Teaser Tuesday-Her Fearful Symmetry Again, plus Arabian Nights

I can’t believe it’s been five days since I posted last, but many good things have been going on and haven’t spent a lot of time in front of the computer. What’s been going on?
Birthdays and another on Thursday. Fringe twice in one week. The Saints won. And I wrote seven, yes seven pages on a story that was stalled and left for dead in a journal many months ago. Oh and everyone had Monday off and the kids are still home today. Anyhow, those are my excuses and they are pretty poor ones.

Now onto Teaser Tuesday. I am back to reading, Her Fearful Symmetry. Yes, it is good enough to read twice, but that’s not why it is here. I read so much that we don’t have room in a two bedroom apartment with four people to hold them all so until I get an e-reader of some sort I get a lot of my reading material from the library. Her Fearful Symmetry is one of those books. I didn’t read The Time Traveler’s Wife, but wanted to give this one a try. Usually when I don’t know an author I pick them up from the library first.

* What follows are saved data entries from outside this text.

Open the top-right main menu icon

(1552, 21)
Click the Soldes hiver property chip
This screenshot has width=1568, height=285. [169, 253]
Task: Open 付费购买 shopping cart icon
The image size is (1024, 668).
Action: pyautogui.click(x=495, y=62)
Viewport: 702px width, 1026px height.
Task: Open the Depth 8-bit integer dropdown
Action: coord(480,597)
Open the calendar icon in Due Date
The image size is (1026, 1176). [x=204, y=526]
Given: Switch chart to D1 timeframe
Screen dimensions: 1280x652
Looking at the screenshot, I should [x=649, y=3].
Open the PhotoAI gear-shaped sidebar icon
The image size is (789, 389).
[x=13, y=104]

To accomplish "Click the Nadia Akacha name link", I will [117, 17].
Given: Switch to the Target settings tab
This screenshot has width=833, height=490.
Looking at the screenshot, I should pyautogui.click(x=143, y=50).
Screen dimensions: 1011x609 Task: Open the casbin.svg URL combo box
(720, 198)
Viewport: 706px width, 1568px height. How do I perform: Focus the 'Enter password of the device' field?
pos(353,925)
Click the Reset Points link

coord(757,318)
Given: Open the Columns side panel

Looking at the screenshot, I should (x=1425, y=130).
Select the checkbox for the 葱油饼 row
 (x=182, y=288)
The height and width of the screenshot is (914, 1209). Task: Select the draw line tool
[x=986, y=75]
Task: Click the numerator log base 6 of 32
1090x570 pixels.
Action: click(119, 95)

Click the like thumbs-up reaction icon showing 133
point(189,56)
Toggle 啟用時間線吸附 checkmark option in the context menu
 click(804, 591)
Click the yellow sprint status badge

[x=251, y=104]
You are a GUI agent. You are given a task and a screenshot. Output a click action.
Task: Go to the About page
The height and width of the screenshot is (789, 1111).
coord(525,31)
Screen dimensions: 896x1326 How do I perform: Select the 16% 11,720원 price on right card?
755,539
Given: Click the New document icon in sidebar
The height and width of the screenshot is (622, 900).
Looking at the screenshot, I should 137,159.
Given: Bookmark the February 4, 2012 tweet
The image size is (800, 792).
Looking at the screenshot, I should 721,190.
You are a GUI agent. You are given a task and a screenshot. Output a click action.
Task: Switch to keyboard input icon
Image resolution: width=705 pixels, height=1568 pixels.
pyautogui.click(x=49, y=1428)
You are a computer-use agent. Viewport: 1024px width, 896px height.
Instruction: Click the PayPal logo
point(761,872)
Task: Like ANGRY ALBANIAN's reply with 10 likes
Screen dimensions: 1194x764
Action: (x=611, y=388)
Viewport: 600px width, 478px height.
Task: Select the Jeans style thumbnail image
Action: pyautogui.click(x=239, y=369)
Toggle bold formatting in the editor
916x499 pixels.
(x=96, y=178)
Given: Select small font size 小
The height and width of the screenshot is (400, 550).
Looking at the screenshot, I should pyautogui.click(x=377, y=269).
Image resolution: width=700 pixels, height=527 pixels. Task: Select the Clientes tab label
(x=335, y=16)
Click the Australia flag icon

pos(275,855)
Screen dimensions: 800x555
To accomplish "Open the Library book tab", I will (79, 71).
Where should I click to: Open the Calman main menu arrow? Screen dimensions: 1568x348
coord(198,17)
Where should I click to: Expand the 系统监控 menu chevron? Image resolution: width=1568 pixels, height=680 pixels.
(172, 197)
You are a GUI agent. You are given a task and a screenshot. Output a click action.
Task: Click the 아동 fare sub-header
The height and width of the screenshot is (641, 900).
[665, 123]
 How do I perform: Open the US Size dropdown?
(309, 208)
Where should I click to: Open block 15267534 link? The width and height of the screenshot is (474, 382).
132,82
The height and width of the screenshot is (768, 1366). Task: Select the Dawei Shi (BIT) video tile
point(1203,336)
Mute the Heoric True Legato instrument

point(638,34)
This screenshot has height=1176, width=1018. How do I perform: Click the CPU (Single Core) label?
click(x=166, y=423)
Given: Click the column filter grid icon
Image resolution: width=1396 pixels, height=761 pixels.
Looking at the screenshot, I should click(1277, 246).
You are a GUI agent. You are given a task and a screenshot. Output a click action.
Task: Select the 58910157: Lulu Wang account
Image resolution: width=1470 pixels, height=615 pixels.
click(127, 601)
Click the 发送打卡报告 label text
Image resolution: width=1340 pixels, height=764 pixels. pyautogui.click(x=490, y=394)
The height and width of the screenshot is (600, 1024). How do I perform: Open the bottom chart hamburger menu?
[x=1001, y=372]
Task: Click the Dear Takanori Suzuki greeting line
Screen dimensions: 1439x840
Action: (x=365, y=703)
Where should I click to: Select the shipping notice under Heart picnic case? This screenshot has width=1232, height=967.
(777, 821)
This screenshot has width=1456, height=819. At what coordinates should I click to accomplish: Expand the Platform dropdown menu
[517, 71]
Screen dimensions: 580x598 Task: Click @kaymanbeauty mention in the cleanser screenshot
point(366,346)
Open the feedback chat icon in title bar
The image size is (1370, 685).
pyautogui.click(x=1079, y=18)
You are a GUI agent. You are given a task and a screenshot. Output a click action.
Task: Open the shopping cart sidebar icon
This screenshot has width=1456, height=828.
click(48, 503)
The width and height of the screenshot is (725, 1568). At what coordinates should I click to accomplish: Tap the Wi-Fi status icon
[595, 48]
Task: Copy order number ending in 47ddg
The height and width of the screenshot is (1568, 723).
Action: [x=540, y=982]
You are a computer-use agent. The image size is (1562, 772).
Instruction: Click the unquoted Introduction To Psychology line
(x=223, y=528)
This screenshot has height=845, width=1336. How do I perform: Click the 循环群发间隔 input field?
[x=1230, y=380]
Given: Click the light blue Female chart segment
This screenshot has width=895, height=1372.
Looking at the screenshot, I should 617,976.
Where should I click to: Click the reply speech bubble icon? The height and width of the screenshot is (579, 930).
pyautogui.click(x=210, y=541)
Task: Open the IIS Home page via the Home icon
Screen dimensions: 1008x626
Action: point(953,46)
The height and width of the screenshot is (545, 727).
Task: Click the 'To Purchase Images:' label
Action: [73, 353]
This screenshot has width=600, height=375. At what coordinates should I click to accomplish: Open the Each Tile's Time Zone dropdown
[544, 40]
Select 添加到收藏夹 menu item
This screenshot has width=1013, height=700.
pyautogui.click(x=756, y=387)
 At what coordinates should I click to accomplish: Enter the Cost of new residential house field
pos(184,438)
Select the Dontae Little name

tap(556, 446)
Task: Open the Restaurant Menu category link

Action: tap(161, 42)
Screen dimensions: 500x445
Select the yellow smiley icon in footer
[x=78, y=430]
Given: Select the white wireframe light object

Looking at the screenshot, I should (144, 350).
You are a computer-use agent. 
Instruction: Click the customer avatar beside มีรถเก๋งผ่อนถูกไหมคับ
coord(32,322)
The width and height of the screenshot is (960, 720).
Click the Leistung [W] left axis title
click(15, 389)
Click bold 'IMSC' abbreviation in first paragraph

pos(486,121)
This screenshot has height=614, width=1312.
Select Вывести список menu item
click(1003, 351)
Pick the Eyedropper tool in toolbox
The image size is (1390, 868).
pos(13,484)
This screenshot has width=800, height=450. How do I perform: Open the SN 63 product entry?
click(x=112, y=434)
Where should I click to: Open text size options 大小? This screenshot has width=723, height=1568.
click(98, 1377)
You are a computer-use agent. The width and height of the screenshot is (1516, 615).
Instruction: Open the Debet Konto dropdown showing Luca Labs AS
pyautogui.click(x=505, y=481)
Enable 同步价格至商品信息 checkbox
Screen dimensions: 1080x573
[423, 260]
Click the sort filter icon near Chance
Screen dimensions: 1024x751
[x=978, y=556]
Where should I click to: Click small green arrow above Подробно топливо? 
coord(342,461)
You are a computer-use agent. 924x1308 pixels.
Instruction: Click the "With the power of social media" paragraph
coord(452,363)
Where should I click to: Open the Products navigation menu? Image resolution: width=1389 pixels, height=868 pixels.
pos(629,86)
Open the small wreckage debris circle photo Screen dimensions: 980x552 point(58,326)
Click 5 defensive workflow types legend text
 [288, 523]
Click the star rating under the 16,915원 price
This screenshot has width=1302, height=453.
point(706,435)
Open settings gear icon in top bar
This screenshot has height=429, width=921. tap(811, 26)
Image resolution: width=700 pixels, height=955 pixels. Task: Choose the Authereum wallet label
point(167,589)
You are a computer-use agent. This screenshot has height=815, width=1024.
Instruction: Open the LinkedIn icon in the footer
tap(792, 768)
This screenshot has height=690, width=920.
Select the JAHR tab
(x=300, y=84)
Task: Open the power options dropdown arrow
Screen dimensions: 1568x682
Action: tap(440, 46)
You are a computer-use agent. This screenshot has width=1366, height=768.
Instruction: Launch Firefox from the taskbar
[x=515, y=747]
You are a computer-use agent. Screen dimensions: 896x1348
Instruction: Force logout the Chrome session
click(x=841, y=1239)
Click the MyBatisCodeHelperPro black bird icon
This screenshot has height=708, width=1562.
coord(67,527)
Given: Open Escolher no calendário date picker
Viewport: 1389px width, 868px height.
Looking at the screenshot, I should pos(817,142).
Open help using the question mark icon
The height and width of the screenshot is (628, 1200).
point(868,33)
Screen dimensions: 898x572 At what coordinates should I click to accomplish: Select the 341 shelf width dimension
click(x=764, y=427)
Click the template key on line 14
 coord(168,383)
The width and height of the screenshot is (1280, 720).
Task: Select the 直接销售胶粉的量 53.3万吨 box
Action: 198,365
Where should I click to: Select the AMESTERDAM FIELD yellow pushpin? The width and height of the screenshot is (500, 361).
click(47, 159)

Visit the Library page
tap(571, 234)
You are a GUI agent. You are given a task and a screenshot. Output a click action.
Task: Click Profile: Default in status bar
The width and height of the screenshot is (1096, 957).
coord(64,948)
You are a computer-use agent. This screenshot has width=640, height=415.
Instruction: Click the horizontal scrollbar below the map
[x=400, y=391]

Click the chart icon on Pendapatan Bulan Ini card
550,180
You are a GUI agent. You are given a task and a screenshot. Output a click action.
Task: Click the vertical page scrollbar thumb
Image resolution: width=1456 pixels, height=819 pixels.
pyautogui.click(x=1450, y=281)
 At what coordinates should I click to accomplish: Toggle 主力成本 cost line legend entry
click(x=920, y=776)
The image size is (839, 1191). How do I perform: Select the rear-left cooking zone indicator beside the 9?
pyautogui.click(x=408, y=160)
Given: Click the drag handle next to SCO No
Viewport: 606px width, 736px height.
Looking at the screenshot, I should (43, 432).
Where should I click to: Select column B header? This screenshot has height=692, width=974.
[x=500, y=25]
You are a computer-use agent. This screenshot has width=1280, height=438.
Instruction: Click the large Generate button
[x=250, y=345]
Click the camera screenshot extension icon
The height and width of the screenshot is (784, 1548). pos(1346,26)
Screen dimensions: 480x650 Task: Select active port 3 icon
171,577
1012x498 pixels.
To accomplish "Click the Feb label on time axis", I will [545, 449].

I loved the book and I’m the first to admit that I am a sucker for ghost stories. However it was on the best seller shelf and I didn’t have time to finish it before it was due, so I’ve picked up where I left off.

I can say that Valentina is my favorite character and not just because she shares a part of my name. Also she writes the most truthful descriptions of cats that I have ever read. She wrote a short story that you can find at the following link, audrey niffengger.
The story is full of cats and ghosts.

So here is another teaser quote, if I didn’t convince you the last time.

Julia liked the idea of a ghost that made itself useful. “The ghost did it just the same way you did, only the kitten couldn’t see the ghost, so she just pounced right in the room and then the ghost shut the door.” -p. 155.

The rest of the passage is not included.